What this task involves: In the records below, find every line that contains "search" and list it.

(Stored items)
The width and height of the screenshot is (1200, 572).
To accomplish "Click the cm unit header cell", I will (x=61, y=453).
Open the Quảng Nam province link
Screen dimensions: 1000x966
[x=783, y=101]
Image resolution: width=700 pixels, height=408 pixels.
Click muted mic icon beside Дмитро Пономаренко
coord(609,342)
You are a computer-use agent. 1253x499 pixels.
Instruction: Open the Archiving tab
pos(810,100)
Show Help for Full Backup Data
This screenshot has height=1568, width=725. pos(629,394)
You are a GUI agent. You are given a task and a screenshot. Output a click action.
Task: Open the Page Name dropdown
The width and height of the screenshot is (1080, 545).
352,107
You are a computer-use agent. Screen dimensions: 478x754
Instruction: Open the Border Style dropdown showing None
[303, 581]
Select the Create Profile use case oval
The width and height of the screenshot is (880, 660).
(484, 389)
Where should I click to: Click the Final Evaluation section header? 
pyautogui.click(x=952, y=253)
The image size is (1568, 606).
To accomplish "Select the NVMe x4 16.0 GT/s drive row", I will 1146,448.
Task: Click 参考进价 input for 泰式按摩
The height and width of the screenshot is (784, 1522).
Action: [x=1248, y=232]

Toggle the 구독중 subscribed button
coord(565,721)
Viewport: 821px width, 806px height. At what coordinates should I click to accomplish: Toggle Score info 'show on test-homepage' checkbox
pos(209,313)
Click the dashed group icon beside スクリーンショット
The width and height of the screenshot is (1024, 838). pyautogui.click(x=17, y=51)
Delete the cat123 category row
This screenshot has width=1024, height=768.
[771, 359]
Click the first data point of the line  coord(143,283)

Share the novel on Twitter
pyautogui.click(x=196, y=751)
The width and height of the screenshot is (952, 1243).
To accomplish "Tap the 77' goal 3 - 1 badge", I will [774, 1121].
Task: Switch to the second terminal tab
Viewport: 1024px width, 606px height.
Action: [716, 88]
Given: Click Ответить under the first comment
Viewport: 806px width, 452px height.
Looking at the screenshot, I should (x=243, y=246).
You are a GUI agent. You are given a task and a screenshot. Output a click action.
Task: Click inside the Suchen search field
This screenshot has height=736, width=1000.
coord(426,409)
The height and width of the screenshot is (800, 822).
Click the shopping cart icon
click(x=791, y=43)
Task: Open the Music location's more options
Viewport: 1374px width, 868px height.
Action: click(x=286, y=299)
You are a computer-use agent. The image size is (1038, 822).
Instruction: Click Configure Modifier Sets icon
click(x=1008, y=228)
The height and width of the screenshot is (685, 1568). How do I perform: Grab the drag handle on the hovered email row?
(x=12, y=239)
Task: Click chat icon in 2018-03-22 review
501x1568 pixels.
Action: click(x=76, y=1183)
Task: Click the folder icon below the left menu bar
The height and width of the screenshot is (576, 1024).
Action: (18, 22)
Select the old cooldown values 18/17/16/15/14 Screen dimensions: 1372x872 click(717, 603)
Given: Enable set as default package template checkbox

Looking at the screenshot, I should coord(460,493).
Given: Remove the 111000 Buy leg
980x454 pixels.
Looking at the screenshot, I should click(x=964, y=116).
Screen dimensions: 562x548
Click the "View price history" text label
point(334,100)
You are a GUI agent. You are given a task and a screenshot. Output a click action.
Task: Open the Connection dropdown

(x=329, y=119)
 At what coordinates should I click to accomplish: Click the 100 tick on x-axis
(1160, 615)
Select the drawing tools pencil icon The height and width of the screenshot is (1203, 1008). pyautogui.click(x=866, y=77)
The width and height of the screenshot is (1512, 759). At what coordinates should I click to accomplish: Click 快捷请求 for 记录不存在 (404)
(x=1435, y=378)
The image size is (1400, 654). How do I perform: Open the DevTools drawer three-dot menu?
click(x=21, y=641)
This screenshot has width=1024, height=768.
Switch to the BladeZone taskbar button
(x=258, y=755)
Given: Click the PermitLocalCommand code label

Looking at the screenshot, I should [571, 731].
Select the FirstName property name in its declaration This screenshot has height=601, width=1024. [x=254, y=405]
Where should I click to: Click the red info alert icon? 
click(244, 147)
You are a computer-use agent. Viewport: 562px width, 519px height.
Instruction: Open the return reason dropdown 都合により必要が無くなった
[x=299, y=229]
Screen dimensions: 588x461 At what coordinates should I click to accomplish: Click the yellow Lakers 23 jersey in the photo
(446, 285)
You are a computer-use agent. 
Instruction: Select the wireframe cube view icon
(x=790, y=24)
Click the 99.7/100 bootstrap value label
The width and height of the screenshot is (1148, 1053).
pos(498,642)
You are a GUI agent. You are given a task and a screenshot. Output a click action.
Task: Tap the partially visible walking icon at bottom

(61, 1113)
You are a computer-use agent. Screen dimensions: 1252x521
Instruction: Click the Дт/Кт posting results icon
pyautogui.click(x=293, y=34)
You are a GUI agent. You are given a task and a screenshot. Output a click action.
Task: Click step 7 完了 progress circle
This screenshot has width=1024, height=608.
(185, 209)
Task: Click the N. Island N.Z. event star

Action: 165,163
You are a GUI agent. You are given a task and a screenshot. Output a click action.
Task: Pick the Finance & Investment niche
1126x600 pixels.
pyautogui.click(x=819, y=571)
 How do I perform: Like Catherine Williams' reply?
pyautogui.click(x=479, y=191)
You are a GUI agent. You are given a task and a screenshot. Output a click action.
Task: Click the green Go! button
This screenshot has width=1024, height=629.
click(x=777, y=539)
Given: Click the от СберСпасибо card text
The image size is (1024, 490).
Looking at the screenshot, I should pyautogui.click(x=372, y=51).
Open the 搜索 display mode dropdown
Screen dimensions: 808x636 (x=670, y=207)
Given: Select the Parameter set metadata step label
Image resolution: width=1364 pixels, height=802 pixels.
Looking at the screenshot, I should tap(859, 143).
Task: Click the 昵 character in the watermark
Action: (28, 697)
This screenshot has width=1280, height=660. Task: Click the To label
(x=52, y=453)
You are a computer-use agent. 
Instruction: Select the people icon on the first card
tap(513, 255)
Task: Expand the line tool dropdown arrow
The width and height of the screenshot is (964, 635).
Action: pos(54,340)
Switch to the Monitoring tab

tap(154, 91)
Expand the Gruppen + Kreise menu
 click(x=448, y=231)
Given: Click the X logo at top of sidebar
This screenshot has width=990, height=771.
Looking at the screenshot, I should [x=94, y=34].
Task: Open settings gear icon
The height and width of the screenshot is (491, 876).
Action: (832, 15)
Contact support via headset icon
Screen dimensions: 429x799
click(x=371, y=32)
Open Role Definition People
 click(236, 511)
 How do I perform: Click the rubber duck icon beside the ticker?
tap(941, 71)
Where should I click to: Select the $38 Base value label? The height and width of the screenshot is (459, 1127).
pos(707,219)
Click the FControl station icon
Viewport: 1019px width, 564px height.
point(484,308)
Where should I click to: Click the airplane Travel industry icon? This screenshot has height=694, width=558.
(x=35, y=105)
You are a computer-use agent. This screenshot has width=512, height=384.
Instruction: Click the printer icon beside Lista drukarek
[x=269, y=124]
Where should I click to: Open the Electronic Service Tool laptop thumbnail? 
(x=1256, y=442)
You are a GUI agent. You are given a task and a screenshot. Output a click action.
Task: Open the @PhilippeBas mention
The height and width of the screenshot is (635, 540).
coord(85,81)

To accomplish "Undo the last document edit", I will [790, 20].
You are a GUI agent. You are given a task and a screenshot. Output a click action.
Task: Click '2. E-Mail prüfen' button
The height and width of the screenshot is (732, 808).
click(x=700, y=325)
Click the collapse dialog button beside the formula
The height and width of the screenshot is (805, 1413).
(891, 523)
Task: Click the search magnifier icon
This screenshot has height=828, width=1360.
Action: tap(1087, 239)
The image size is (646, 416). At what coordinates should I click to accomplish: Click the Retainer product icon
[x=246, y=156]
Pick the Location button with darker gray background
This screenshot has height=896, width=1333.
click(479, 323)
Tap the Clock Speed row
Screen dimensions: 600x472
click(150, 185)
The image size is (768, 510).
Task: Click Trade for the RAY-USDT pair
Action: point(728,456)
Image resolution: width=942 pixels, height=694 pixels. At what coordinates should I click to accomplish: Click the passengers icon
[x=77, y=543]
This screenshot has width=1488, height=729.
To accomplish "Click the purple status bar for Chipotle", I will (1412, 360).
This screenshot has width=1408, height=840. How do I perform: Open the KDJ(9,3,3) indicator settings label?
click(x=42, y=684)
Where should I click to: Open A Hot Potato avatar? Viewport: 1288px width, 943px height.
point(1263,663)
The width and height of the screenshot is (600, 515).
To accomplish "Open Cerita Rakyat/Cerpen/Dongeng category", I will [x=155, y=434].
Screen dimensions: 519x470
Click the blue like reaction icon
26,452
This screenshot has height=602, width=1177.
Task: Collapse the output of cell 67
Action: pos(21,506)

Answer to this problem:
Task: Click inside the Suchen search field
Task: Click the search magnifier icon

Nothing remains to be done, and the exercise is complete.